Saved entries
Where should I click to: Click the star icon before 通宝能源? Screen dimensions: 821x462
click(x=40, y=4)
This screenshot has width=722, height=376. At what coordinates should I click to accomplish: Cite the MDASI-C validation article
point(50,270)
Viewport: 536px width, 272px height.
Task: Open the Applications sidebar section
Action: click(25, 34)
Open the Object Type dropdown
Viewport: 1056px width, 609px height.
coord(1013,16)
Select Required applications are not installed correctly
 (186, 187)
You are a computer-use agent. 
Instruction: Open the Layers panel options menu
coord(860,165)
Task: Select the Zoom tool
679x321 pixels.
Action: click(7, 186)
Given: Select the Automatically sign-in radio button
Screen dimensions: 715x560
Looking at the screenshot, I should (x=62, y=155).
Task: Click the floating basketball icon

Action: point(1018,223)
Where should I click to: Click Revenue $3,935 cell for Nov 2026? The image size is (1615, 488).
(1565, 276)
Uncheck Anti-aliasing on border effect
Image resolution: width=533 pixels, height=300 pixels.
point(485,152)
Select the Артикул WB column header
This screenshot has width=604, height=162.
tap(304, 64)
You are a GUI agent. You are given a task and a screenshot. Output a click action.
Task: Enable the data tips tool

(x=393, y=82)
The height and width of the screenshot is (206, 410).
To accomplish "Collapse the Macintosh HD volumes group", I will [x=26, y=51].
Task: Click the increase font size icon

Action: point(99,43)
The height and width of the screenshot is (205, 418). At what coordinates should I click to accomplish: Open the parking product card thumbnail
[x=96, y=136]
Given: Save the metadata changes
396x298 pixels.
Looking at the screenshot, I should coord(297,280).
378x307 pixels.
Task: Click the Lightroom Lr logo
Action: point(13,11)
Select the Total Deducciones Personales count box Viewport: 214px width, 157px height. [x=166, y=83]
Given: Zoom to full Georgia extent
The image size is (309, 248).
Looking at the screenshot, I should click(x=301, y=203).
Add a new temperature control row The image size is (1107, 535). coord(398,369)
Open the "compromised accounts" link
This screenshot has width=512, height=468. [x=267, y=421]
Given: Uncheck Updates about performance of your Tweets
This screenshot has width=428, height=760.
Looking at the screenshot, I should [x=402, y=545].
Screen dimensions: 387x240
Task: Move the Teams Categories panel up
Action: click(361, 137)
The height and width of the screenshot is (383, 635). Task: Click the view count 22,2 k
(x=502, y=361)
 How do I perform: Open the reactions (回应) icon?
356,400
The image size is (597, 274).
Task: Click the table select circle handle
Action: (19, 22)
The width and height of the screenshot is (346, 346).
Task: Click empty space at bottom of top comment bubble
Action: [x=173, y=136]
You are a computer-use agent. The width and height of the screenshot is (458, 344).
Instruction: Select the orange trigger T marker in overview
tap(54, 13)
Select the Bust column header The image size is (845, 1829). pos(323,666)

- [What this task involves]:
Transcribe, in full, each record that appears above.

- [Exercise response]:
Where should I click to: Click the star icon before 通宝能源? Screen dimensions: 821x462
click(x=40, y=4)
This screenshot has width=722, height=376. At what coordinates should I click to accomplish: Cite the MDASI-C validation article
point(50,270)
Viewport: 536px width, 272px height.
Task: Open the Applications sidebar section
Action: click(25, 34)
Open the Object Type dropdown
Viewport: 1056px width, 609px height.
coord(1013,16)
Select Required applications are not installed correctly
 (186, 187)
You are a computer-use agent. 
Instruction: Open the Layers panel options menu
coord(860,165)
Task: Select the Zoom tool
679x321 pixels.
Action: click(7, 186)
Given: Select the Automatically sign-in radio button
Screen dimensions: 715x560
Looking at the screenshot, I should (x=62, y=155).
Task: Click the floating basketball icon

Action: point(1018,223)
Where should I click to: Click Revenue $3,935 cell for Nov 2026? The image size is (1615, 488).
(1565, 276)
Uncheck Anti-aliasing on border effect
Image resolution: width=533 pixels, height=300 pixels.
point(485,152)
Select the Артикул WB column header
This screenshot has width=604, height=162.
tap(304, 64)
You are a GUI agent. You are given a task and a screenshot. Output a click action.
Task: Enable the data tips tool

(x=393, y=82)
The height and width of the screenshot is (206, 410).
To accomplish "Collapse the Macintosh HD volumes group", I will [x=26, y=51].
Task: Click the increase font size icon

Action: point(99,43)
The height and width of the screenshot is (205, 418). At what coordinates should I click to accomplish: Open the parking product card thumbnail
[x=96, y=136]
Given: Save the metadata changes
396x298 pixels.
Looking at the screenshot, I should coord(297,280).
378x307 pixels.
Task: Click the Lightroom Lr logo
Action: point(13,11)
Select the Total Deducciones Personales count box Viewport: 214px width, 157px height. [x=166, y=83]
Given: Zoom to full Georgia extent
The image size is (309, 248).
Looking at the screenshot, I should click(x=301, y=203).
Add a new temperature control row The image size is (1107, 535). coord(398,369)
Open the "compromised accounts" link
This screenshot has width=512, height=468. [x=267, y=421]
Given: Uncheck Updates about performance of your Tweets
This screenshot has width=428, height=760.
Looking at the screenshot, I should [x=402, y=545].
Screen dimensions: 387x240
Task: Move the Teams Categories panel up
Action: click(361, 137)
The height and width of the screenshot is (383, 635). Task: Click the view count 22,2 k
(x=502, y=361)
 How do I perform: Open the reactions (回应) icon?
356,400
The image size is (597, 274).
Task: Click the table select circle handle
Action: (19, 22)
The width and height of the screenshot is (346, 346).
Task: Click empty space at bottom of top comment bubble
Action: [x=173, y=136]
You are a computer-use agent. The width and height of the screenshot is (458, 344).
Instruction: Select the orange trigger T marker in overview
tap(54, 13)
Select the Bust column header The image size is (845, 1829). pos(323,666)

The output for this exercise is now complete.